Pay Attention!

Pay Attention! February 1, 2022
I am now three weeks into teaching my second born to drive. Much to my relief, and similar to his older brother, Seth (so far) has been easy to instruct. I am not sure if it’s his laid back personality or if it is the second child thing, but I feel much more at ease than I did with Luke. However. I do find myself commanding Seth to “Pay Attention!” almost by the minute. It’s not so much that he’s not paying attention, mind you. It’s that I am eager for him to notice everything. A stale green light. Brake lights a hundred yards in front of us. Who arrived first at a four-way stop. How much asphalt he has on the right hand side of a narrow two-laner before the car dispatches into a canyon of rocks. Who has the right of way in a roundabout. How much of a gap should there before he pulls out in front of oncoming traffic. Children playing in yards that could chase a ball into the street. Stray cats that he should try to hit (just kidding. . . sort of). How to guide a vehicle into a parking spot without bumping into surrounding parked cars. How much gas is left in the tank. On and on and on. Perhaps I gave the command to Luke just as often. I don’t recall. But every time Seth gets behind the wheel with me in the passenger seat, I am constantly calling him to pay careful attention to all the elements in and around the four-wheeled machine.
In a recent drive, at around my thirty-third plea for Seth to pay attention, I felt a prod. Not physically. Spiritually. You know, one of those that the Spirit does from time to time to get your attention? I felt what seemed to be the Spirit of God telling me to practice what I preach. I was prompted (I assume it was the Lord) to constantly pay attention. To notice everything around me. To take in the elements. To be present, in other words.
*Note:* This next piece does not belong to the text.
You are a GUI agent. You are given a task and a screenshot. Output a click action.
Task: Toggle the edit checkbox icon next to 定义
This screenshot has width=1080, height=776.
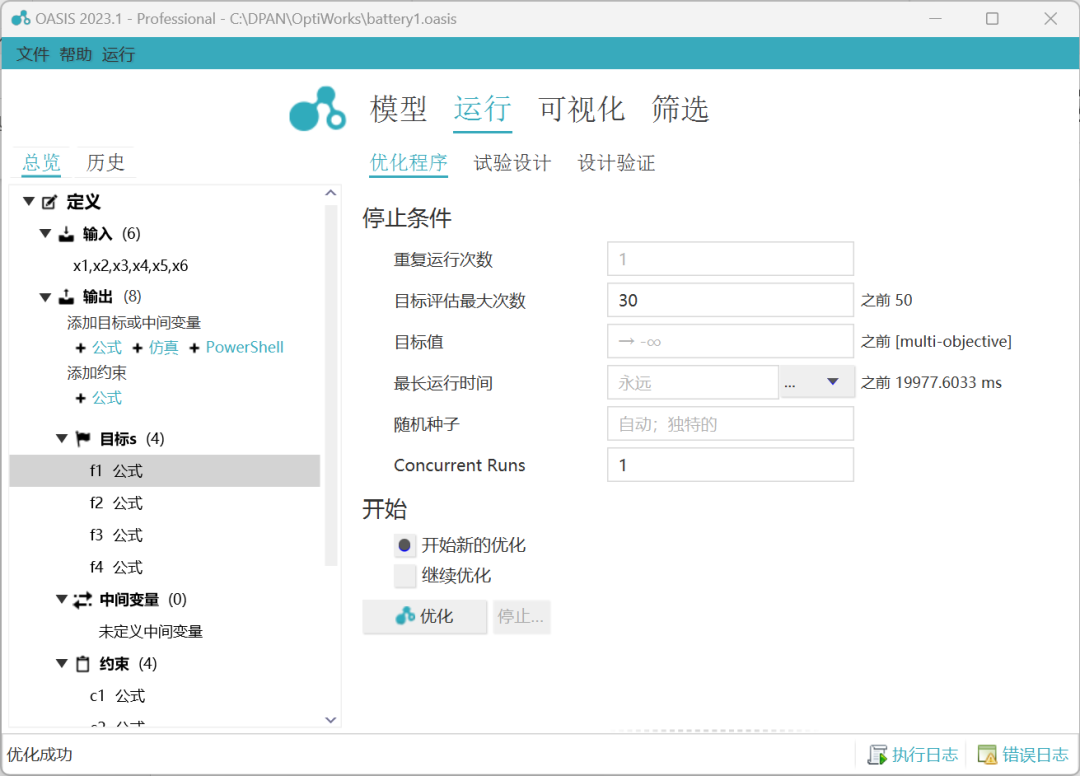point(49,201)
The Spirit knows what I also know to be true: Matt Pearson is bad at paying attention to what is right in front of him. I have difficulty being present. I struggle often at receiving and welcoming the sacred in the “right now” of life. It’s not so much that I am consumed with social media (though I could always back away from it more than I do). It’s not even that I watch too much television (though this too could be monitored more efficiently). For me, it’s that I am always thinking about the next thing to do. The next item on my list. I try to project what the person in front of me is thinking or going to say next. I wonder how God is going to do something later or tomorrow or Sunday morning or in a month. I rarely allow myself to pause and consider that God is here, now, present, active, loving, near.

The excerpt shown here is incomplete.